The presence of LES relaxation in patients with achalasia does not mean that esophageal function and emptying is normal or not impaired. Nuclear medicine and radiologic studies have shown delayed esophageal emptying even in patients with apparent normal LES relaxation (9,27,28). We confirmed in all our patients that there was delayed passage of barium from the esophagus to the stomach after 10 minutes of ingestion. This abnormal transit is probably related to not only a lack of peristalsis in the presence of an abnormally relaxing sphincter but also additional mechanisms. It has been suggested that an increased LES residual pressure during swallowing may be a contributing factor, and that LES compliance is abnormal, thereby contributing to an increased resistance to flow through gastroesophageal junction (28,29). Therefore, the apparent LES relaxation is functionally inadequate (28,29).

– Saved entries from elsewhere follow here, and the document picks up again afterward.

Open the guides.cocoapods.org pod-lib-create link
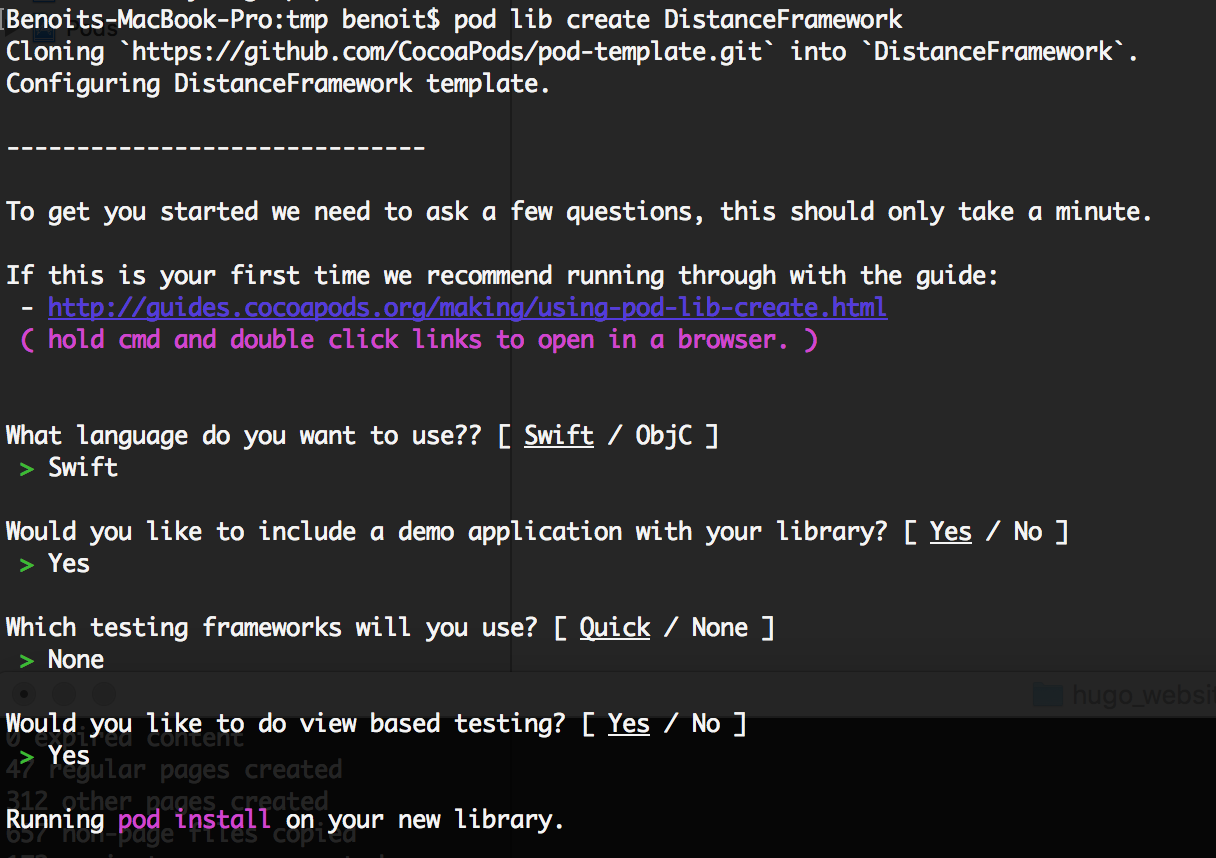 (467, 307)
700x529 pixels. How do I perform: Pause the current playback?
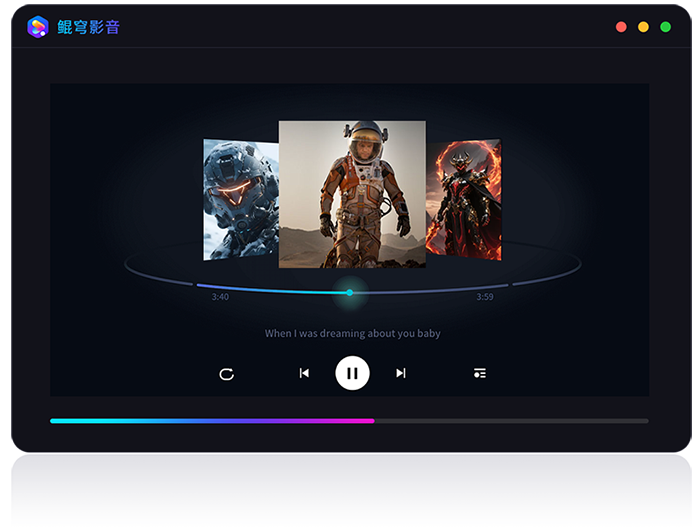click(x=352, y=373)
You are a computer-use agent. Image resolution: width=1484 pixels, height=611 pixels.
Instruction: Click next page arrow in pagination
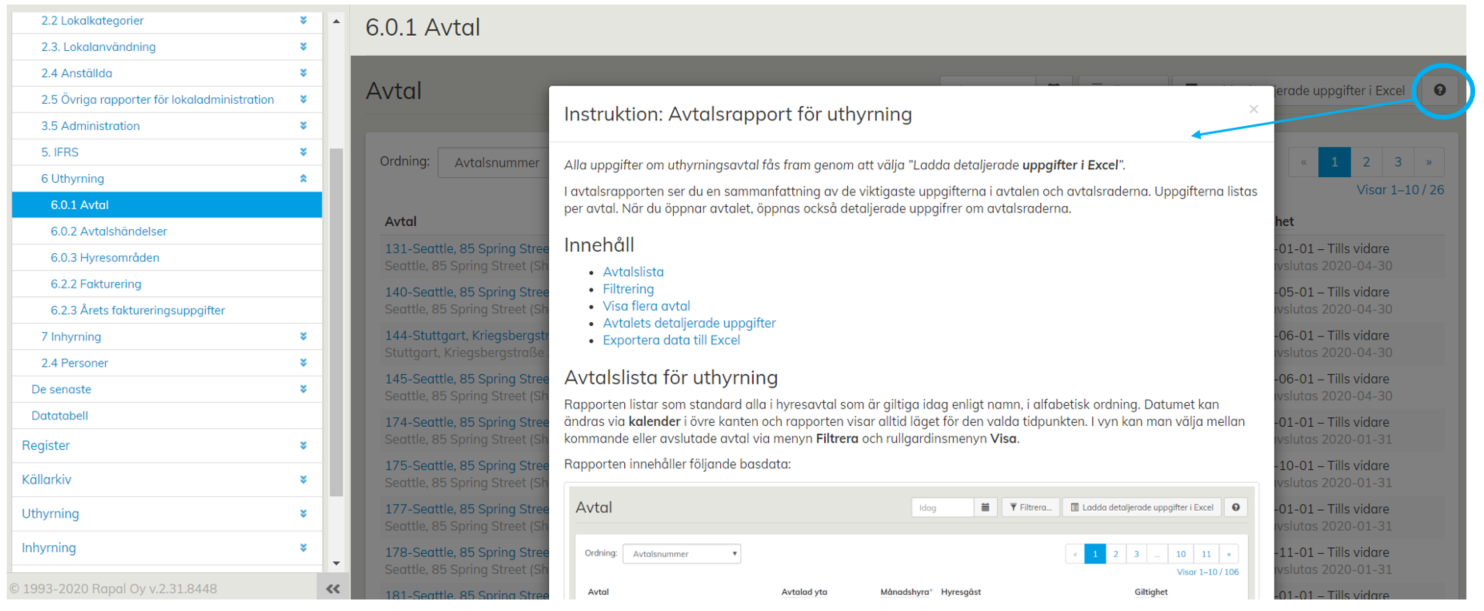point(1428,162)
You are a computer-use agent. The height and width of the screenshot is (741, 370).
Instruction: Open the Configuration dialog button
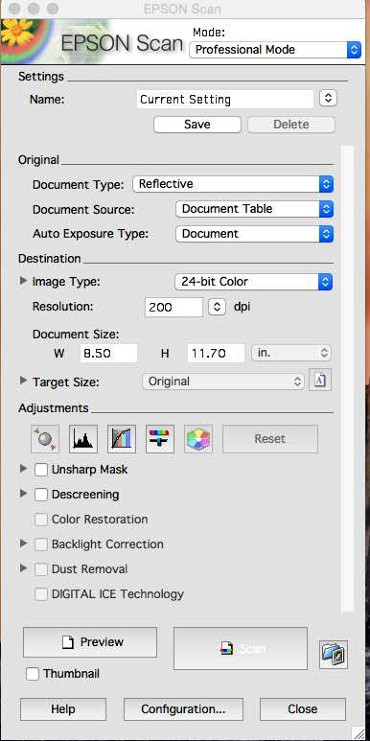point(183,709)
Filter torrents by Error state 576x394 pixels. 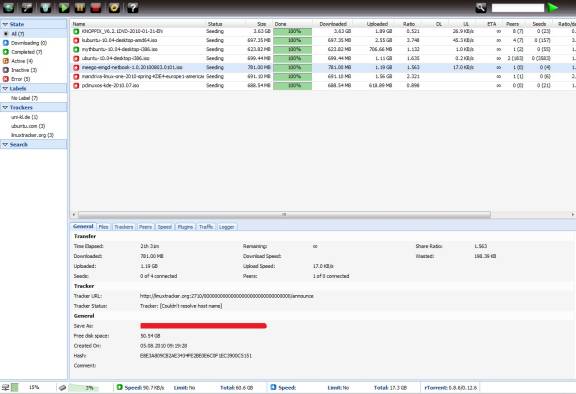tap(21, 79)
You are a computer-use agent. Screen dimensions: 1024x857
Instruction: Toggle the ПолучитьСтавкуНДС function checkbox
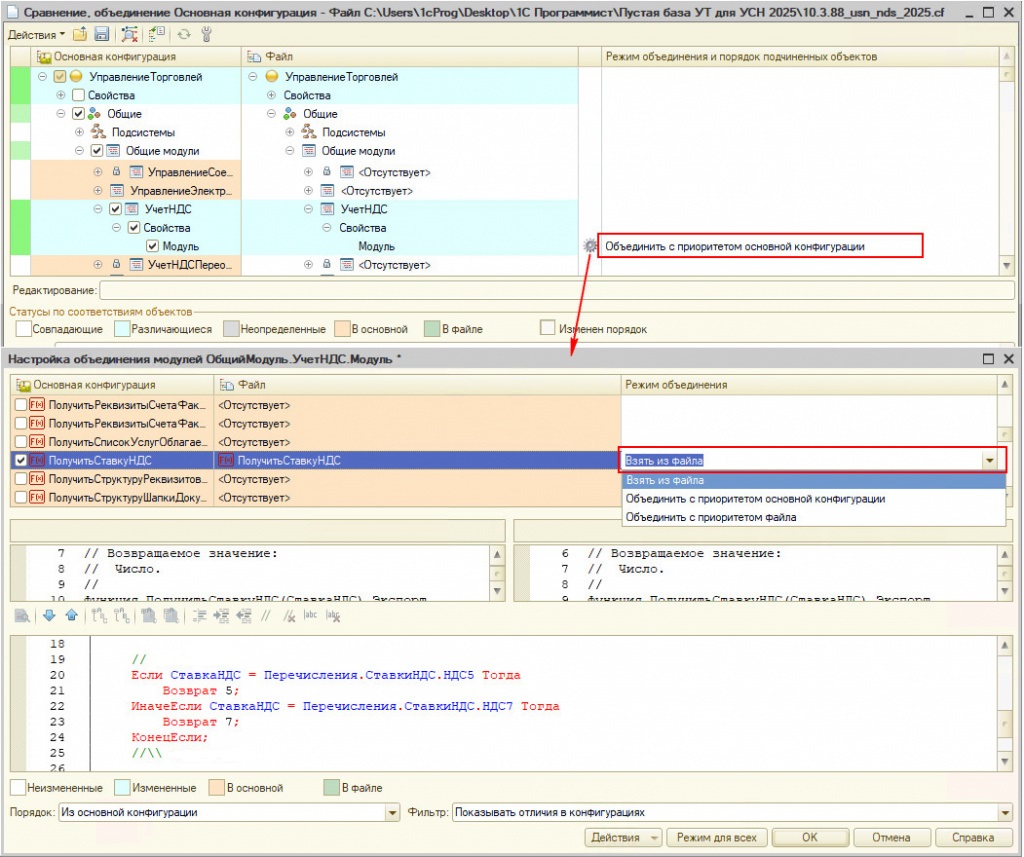click(x=22, y=460)
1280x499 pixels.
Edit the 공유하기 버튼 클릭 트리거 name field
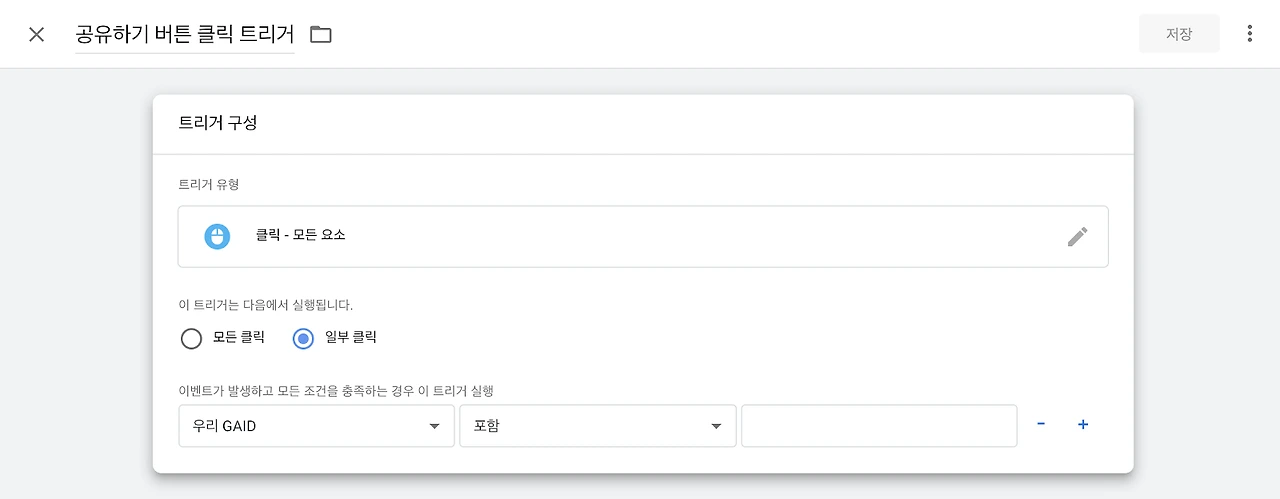click(x=185, y=34)
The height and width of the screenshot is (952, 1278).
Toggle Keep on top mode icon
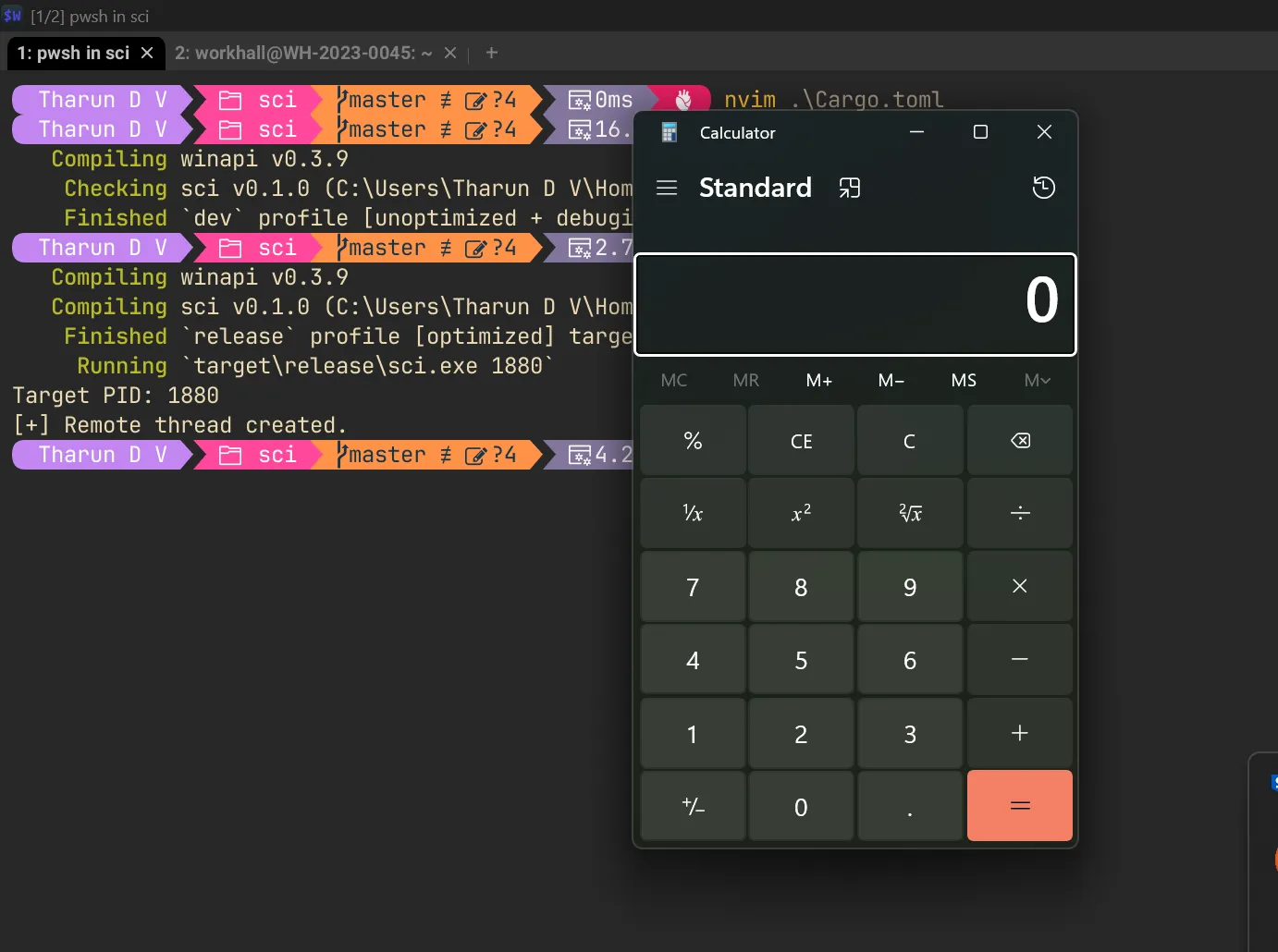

Combined manometry and impedance studies have also shown that as the residual LES pressure increases, the bolus clearance is less effective (30). Based on these findings, it has been suggested that residual LES pressure during swallowing is the most reliable measure to identify the presence of achalasia (8,21). In our series, we found that the residual LES pressure during swallowing was abnormal in most swallows. Given the variability in LES manometric characteristics among patients with achalasia, the finding of high LES residual pressure during swallowing may be another good manometric indicator of achalasia in children.
Another important contribution of the present study is that we are providing esophageal stationary manometry measurements for 16 control patients that can be used as reference values when perfused stationary esophageal manometry is performed.
One of the major limitations of the present study is that our esophageal motility testing was not performed with a sleeve catheter. It has been suggested that the appearance of LES relaxation in achalasia may be related to catheter migration. We think it is unlikely that our findings are a result of catheter movement. First, our unit is experienced in the performance of esophageal manometry in children, and we always monitor for manometric evidence of movement. Second, we did not find this LES heterogeneity in our control patients. Furthermore, adult studies that have examined LES heterogeneity in achalasia with the use of sleeve sensors have shown that in patients with achalasia, the role of LES displacement seems to be lower (excluding “apparent complete relaxation”) and is not a factor (8,10). Our findings are also similar to previous adult studies (21). Finally, recent studies with HRM in adults have also demonstrated that some degree of true LES relaxation, although impaired, does exist in patients with achalasia with minimal axial displacement (17,31,32). These results support that the finding of some degree of LES relaxation in conventional manometry is a true phenomenon. Even though HRM has an advantage over conventional manometry in that it eliminates the possible displacement factor, it is a new technology that has not been validated in children. It is also expensive and not readily available to most pediatric motility centers around the world, which must continue to rely on conventional manometry.
In conclusion, we have shown that LES function in children with achalasia is heterogeneous, although LES relaxation is abnormal most of the time in all patients. It is possible that sphincter function varies with time and may look more “normal” in early stages of the disease. Our findings are important because they provide some guidance about LES function in children with achalasia.